What is WebSocket Hijacking?
Cross-Site WebSocket Hijacking (CSWSH) occurs when WebSocket connections don't validate the origin of the connecting page. Attackers host malicious pages that establish WebSocket connections to vulnerable servers, piggy-backing on the victim's authenticated session to perform unauthorized actions or steal data.
Why is This Important?
WebSocket connections often bypass CSRF protections because they don't use standard form submissions. If origin validation is missing, any website can connect to your WebSocket server with the victim's cookies. This enables real-time data theft, command injection, and persistent session hijacking.
How It Works
1. Attack Surface Mapping
Identifies complex attack vectors including race conditions, desync points, and logic flaws in your application.
2. Advanced Exploitation
Executes sophisticated attack techniques that bypass traditional security controls and detection mechanisms.
3. Impact Assessment
Demonstrates real-world impact with detailed exploitation chains and business risk analysis.
Key Capabilities
Expert-level security testing for sophisticated vulnerabilities that evade traditional scanning tools.
- Race condition and timing attack detection
- Request smuggling and desync analysis
- Business logic flaw identification
- Chained exploit development
- Protocol-level vulnerability testing
Frequently Asked Questions
How does WebSocket hijacking work?
Attacker hosts evil.com with JavaScript that creates new WebSocket('wss://vulnerable.com/socket'). When a logged-in victim visits evil.com, their browser sends cookies with the WebSocket upgrade request. If vulnerable.com doesn't check Origin, the attacker has an authenticated connection.
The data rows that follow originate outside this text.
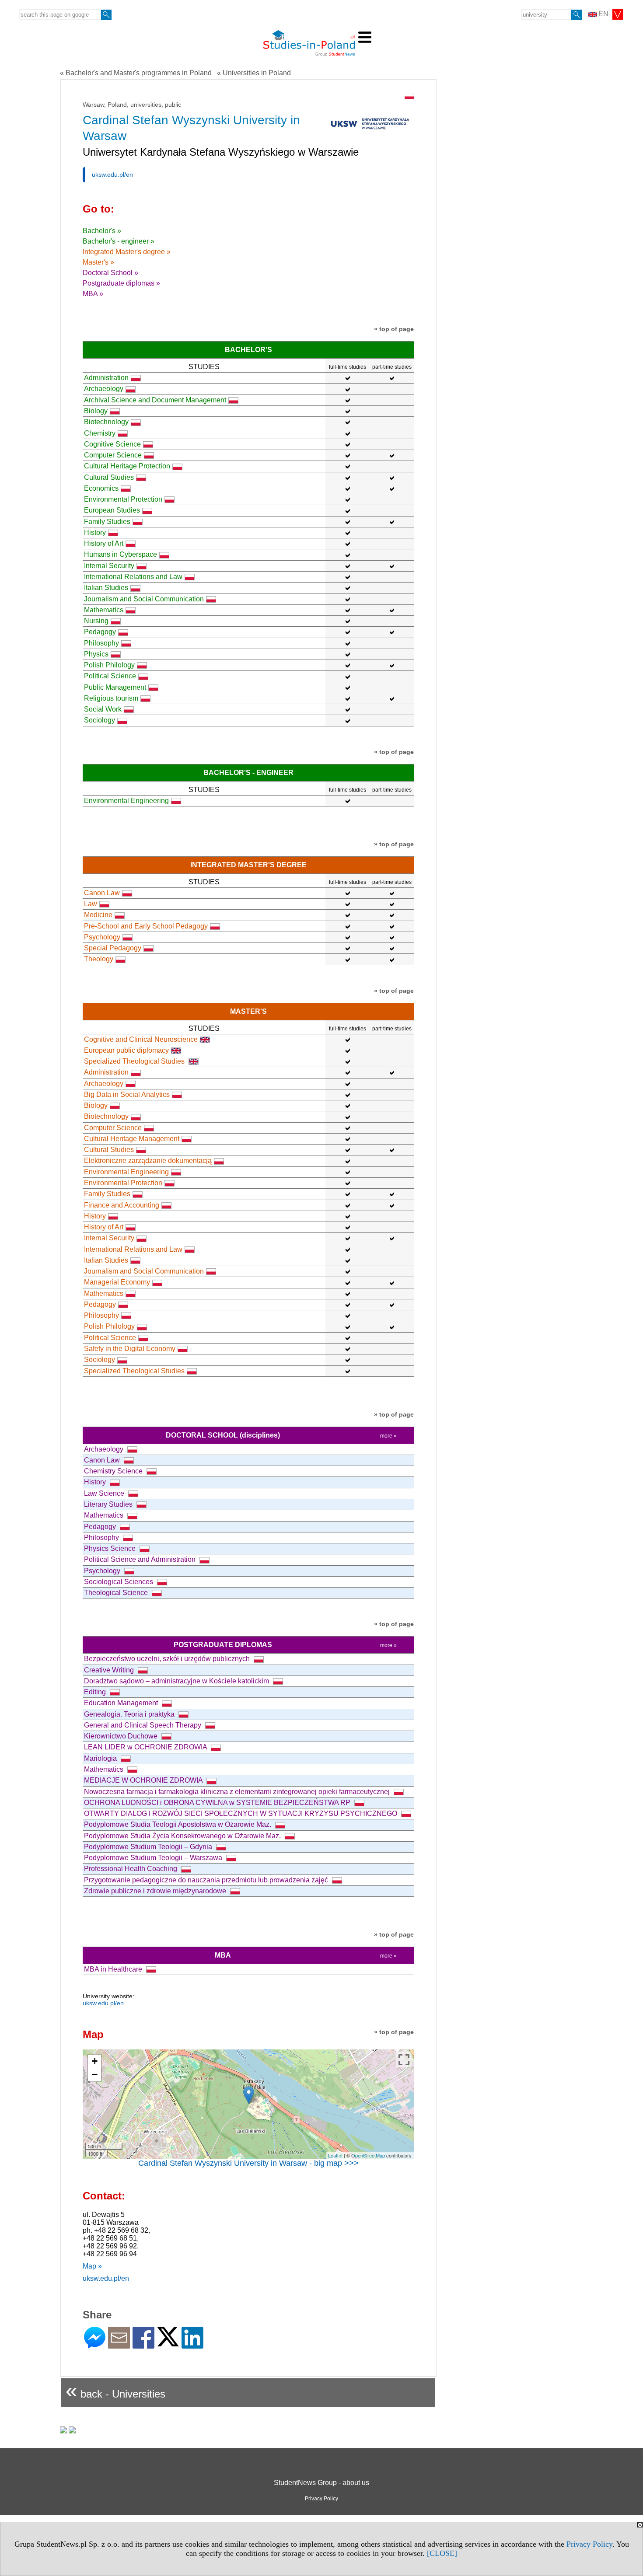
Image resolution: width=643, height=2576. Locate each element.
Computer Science (113, 455)
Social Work (103, 709)
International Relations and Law (133, 576)
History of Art (103, 543)
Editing (96, 1692)
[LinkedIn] (192, 2345)
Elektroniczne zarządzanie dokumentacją (148, 1160)
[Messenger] (94, 2345)
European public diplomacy (126, 1050)
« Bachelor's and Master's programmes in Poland (136, 73)
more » (388, 1436)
Why don't SameSite cookies prevent this?
WebSocket upgrade requests are not same-site, but whether cookies are sent depends on the SameSite attribute and browser behavior. SameSite=Strict blocks cookies, but many use Lax or None. Even without cookies, token-based auth in the WebSocket protocol may be vulnerable.
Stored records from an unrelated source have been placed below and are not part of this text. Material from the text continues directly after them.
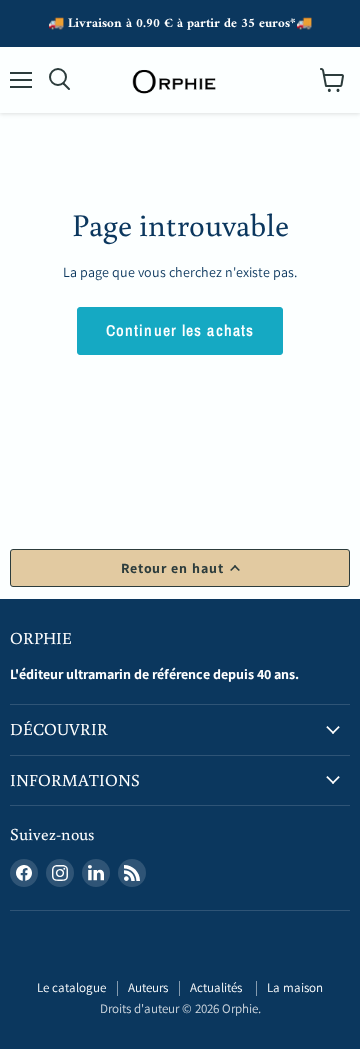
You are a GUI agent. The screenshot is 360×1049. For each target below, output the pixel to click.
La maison (295, 987)
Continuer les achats (180, 330)
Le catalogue (71, 987)
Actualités (217, 987)
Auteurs (148, 987)
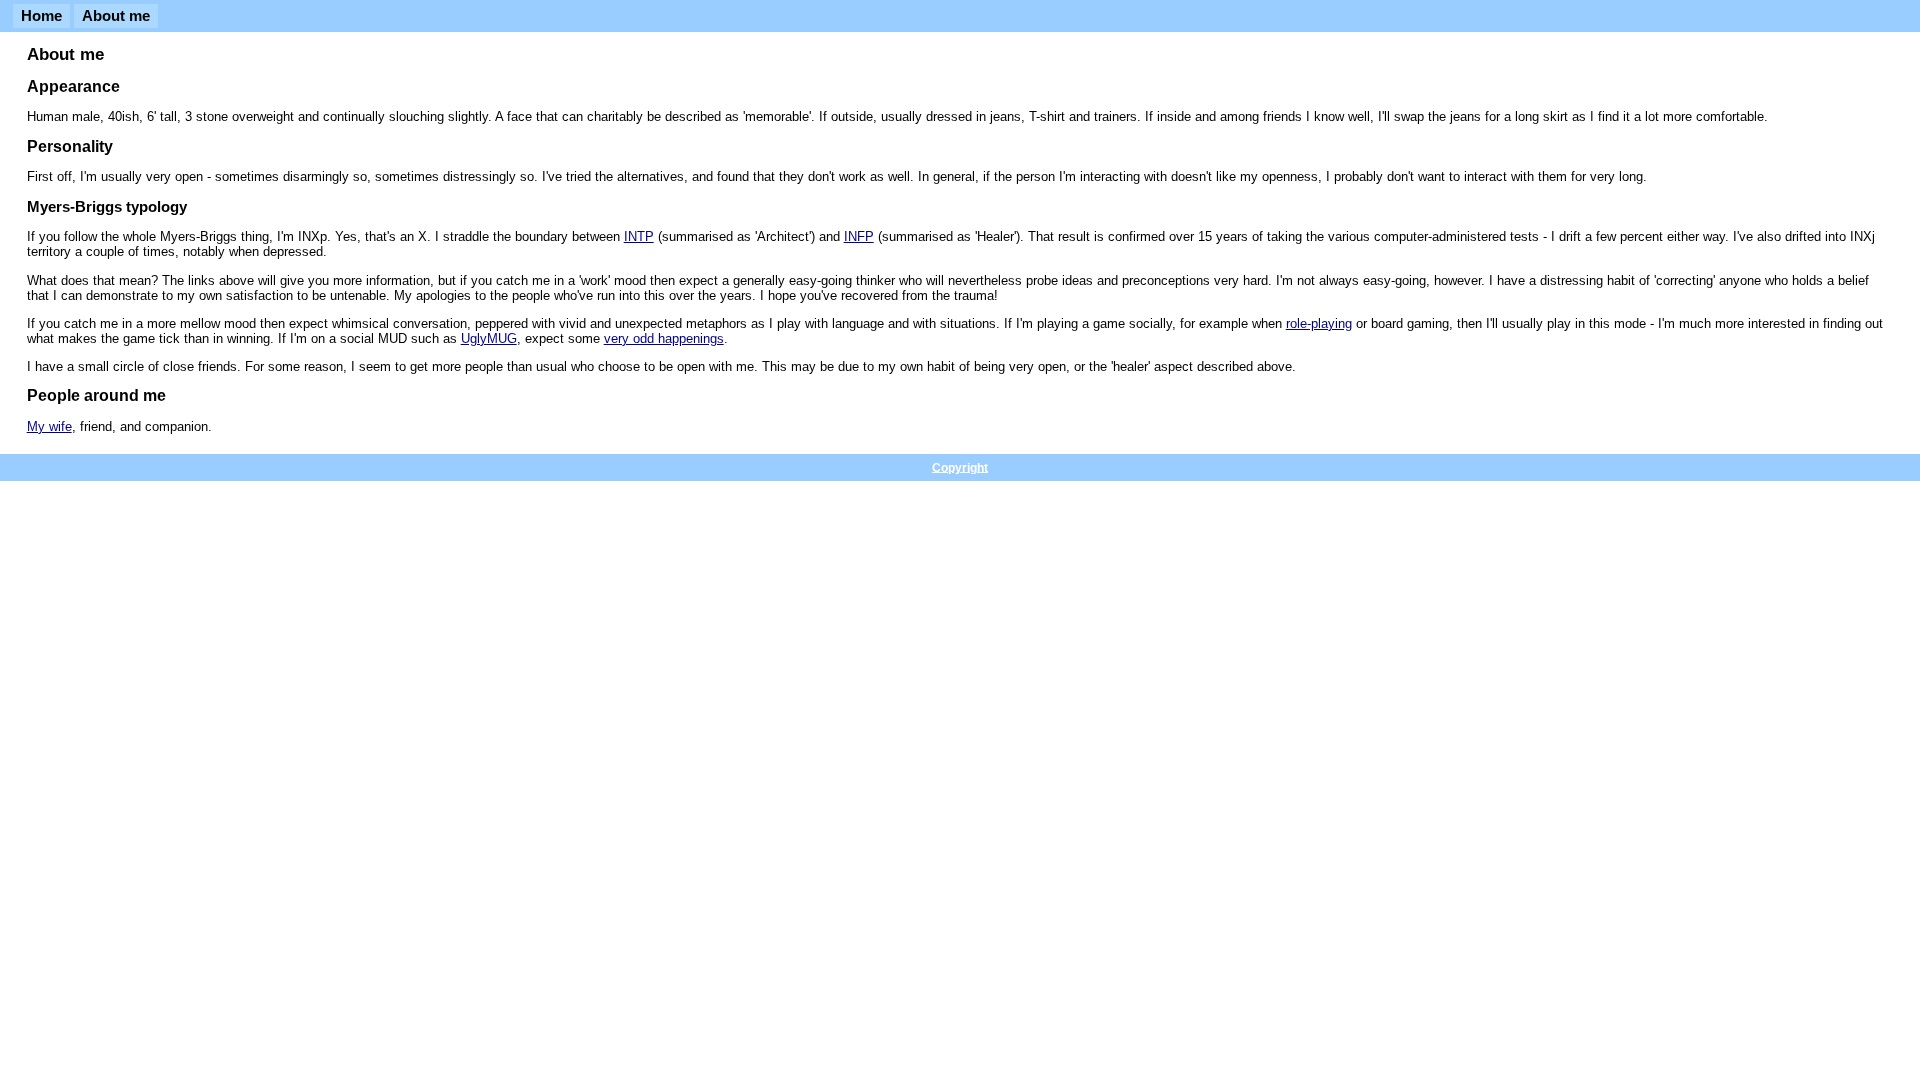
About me (116, 16)
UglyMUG (489, 338)
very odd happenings (664, 338)
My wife (49, 426)
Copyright (960, 467)
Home (41, 16)
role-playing (1319, 323)
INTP (639, 236)
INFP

What can attackers do with hijacked WebSockets?
Attackers can: read all messages (real-time data theft), send messages as the victim (unauthorized actions), maintain persistent connection for ongoing access, combine with other attacks (send XSS payloads through WebSocket), and potentially escalate to account takeover.
How do I prevent WebSocket hijacking?
Prevention: validate Origin header against allowlist, use custom authentication tokens (not just cookies), implement CSRF tokens for WebSocket establishment, use unique connection tokens, and consider same-origin policy enforcement at the WebSocket level.